Invest Now and Retire Early

I may earn commissions from the links mentioned in this post. Thank you.

I recently sent a letter (yes, a real letter) to my 20-year old nephew encouraging him to start saving for his retirement today. With time and compound interest on his side, his options are endless. In order for him to reach financial independence, he’ll need to invest and adopt some crucial money-smart habits early on in his life.

Cross your fingers for me that the message resonates with him!

You’re back for your junior year this fall. That’s such an exciting time for you. I absolutely loved my time at college.
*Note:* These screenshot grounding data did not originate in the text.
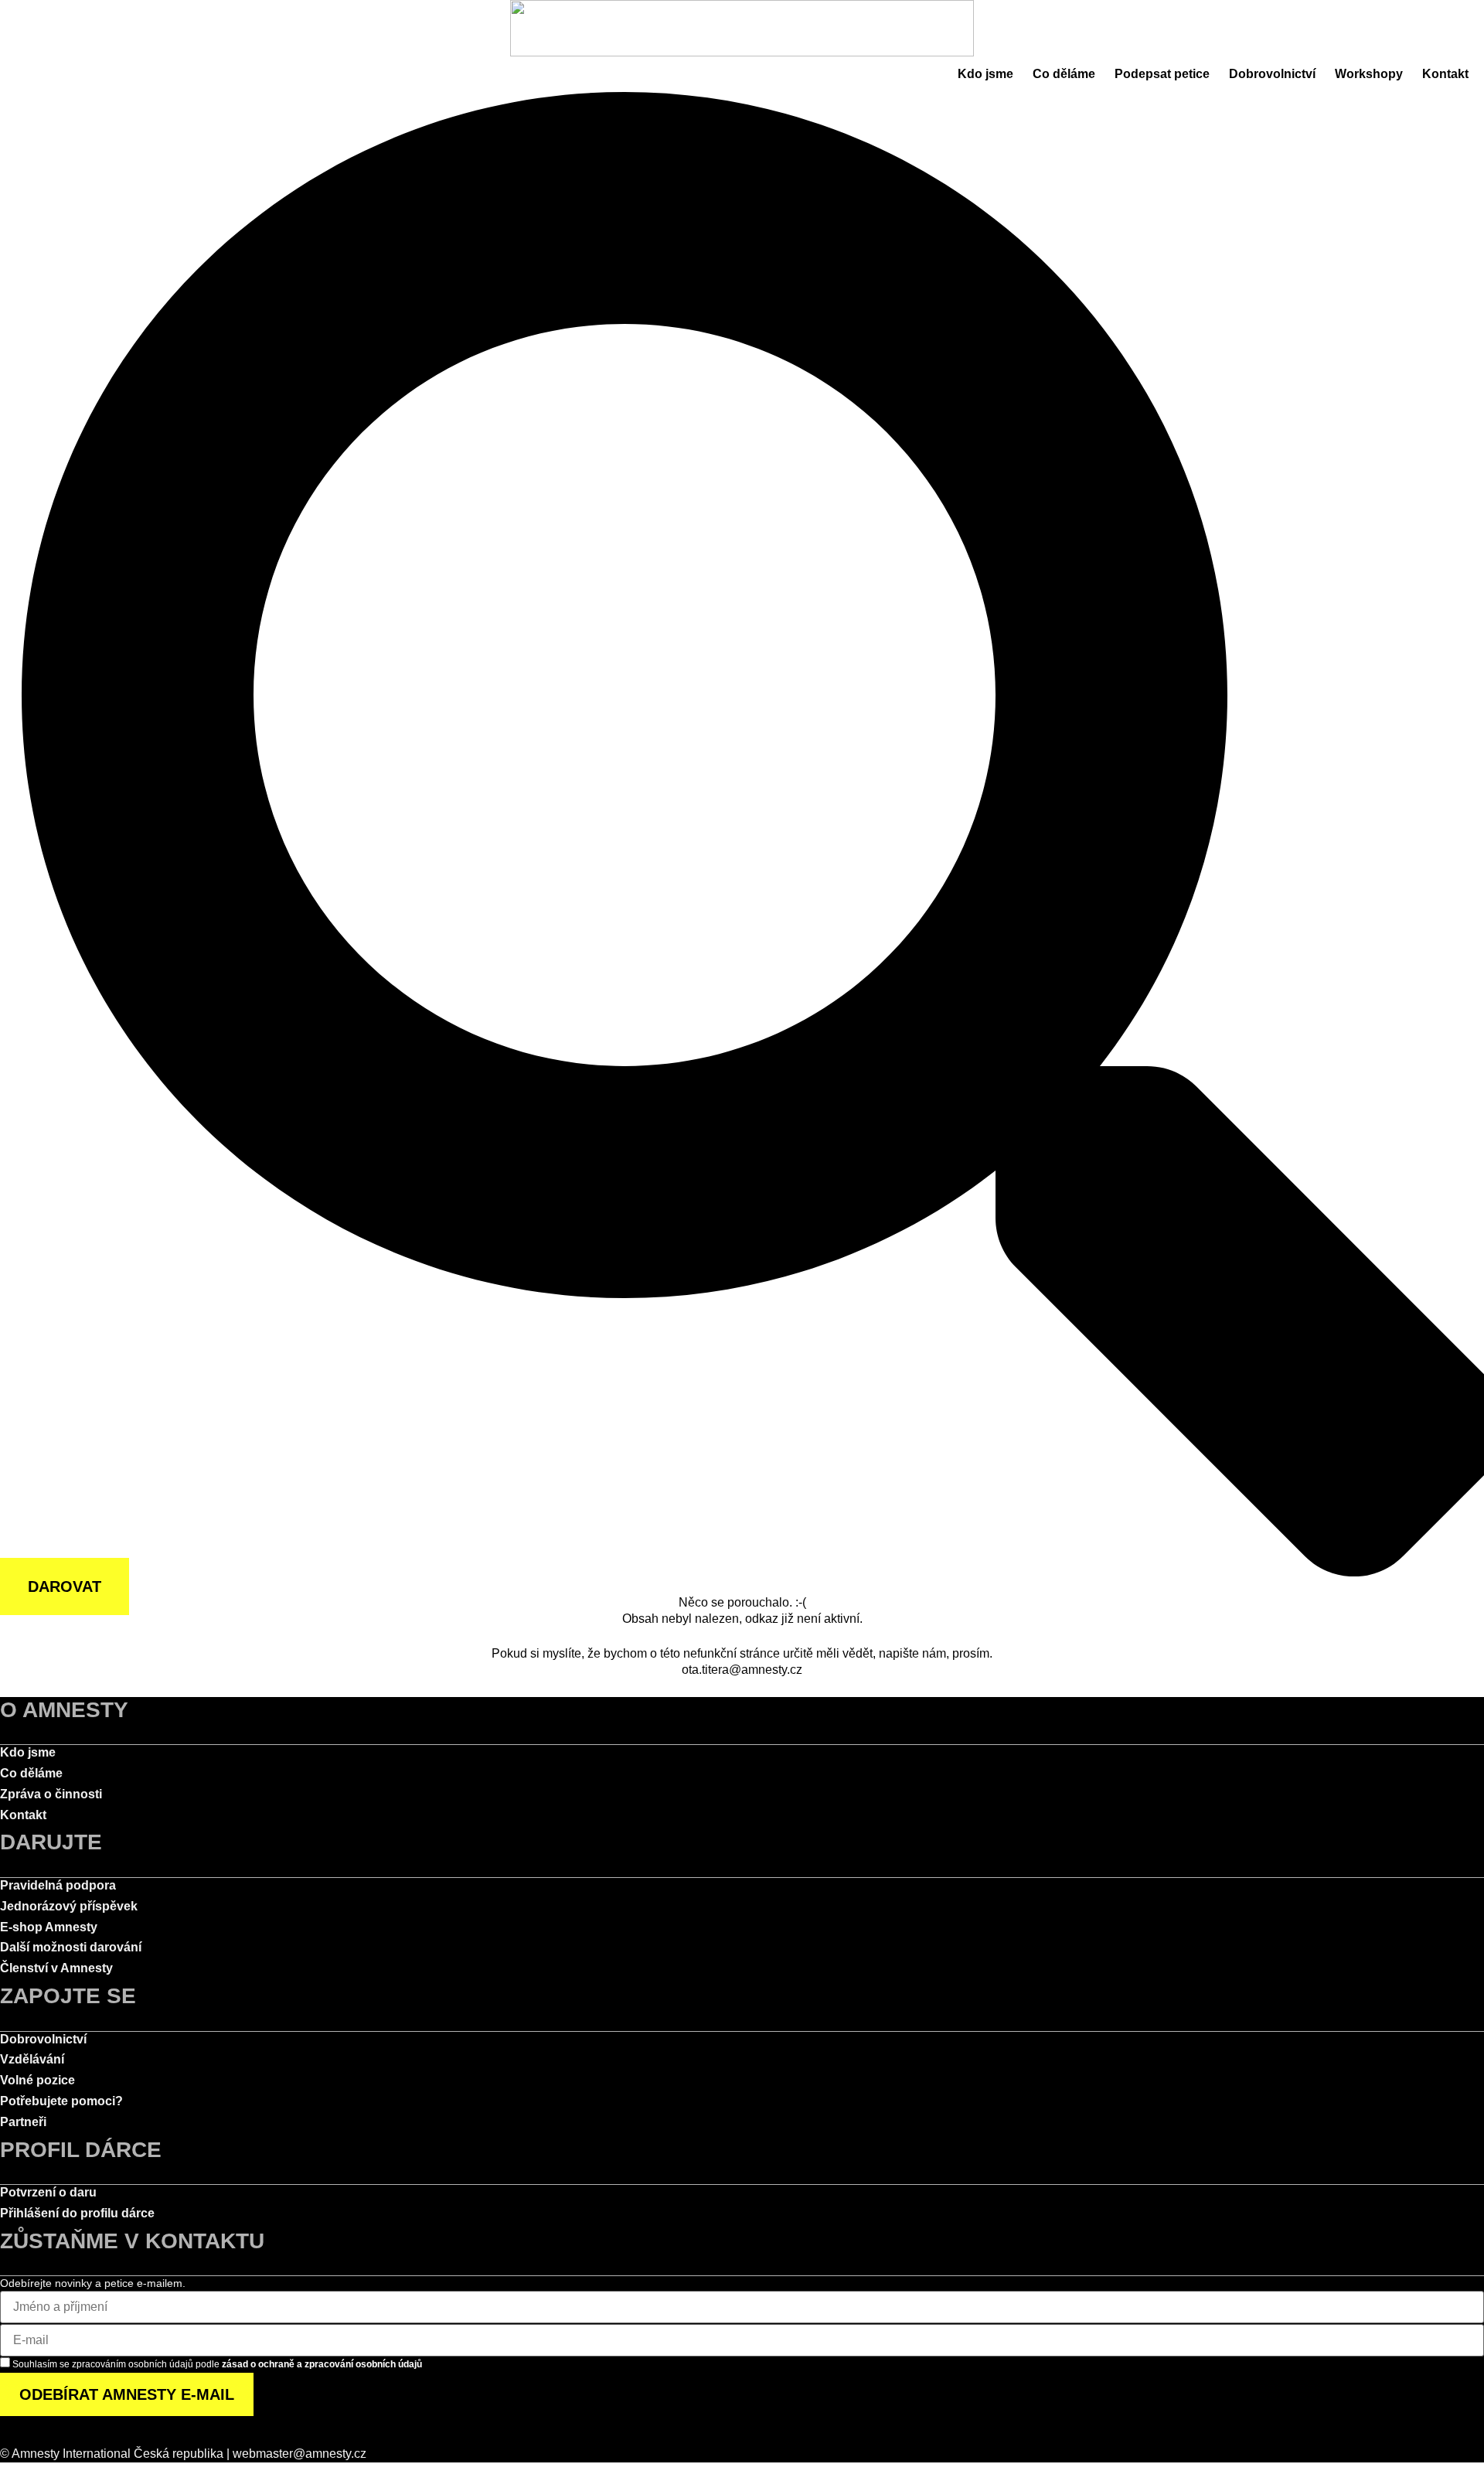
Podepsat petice (1162, 73)
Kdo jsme (985, 73)
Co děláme (1064, 73)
Enjoy every minute of it.

I know the last thing you’re thinking about right now is investing for retirement, but humor your Uncle and hear me out.

You’ve probably heard of the typical person retiring when they’re 60 or 70, right? Well, I want to share with you how you could retire at 40 years old.
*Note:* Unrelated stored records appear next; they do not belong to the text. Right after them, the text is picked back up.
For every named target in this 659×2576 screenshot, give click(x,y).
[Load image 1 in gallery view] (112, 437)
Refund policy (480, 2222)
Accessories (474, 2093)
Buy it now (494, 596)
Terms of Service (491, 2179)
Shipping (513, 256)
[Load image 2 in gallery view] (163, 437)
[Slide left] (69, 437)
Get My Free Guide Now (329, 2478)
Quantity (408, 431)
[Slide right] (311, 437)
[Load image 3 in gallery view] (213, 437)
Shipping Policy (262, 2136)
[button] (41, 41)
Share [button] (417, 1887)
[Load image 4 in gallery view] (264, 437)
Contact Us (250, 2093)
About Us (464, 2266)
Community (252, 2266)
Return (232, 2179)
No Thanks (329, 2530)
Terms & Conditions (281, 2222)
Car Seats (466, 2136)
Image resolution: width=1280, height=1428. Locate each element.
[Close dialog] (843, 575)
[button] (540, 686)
Since you haven’t entered the full-time working world quite yet, the idea of early retirement might not sound appealing to you. If it doesn’t, you can put this letter away and maybe open it again if you have a rough year at work in the future.

If the idea of only working 20 years of your life instead of 40 sounds intriguing, read on.

 

Steps to Early Retirement for a 20-Year Old

The steps to early retirement are quite simple, but not everyone will do it. You know why? Because it takes patience and willpower. As you graduate and enter the work world, you may find that a lot of your colleagues lack these two traits. Hell, I lack these traits most days, but I’m at least aware that they’re crucial when you want to do something incredible in your life.

Whether it’s running a marathon, negotiating with your 3-year old to eat their breakfast or reaching financial independence … these major feats all take time and a whole lot of determination.

So at 20 years old, you have something that a lot of people don’t have:  TIME! Let’s take advantage of it and set yourself up for early retirement.

 

1. INVEST NOW FOR THE LONG TERM

I put this first because I want to express the urgency of investing. If you have an earned income this year, you can take advantage of a Roth IRA. This type of investment vehicle currently allows you to contribute up to $5,500 per year. That may seem like a lot of money for you now, but you can steadily increase your contributions year-over-year until you’re able to completely max it out.

 

2. AVOID CONSUMER DEBT

You’re gonna run into a lot of temptation to take on debt in many forms and fashions over the next 20 years of your life. Do your best to steer clear of it. Live by the mantra of “If I don’t have the money, then I can’t buy it.”

Short-term loans, payday loans and credit cards can all be slippery slopes in college and in the years following. These are fast and easy ways to get cash, but they have crippling interest rates that will leave you paying on them for years. Don’t have the money? Don’t buy it. This goes for cars, clothes, boats, fancy dinners, vacations, etc.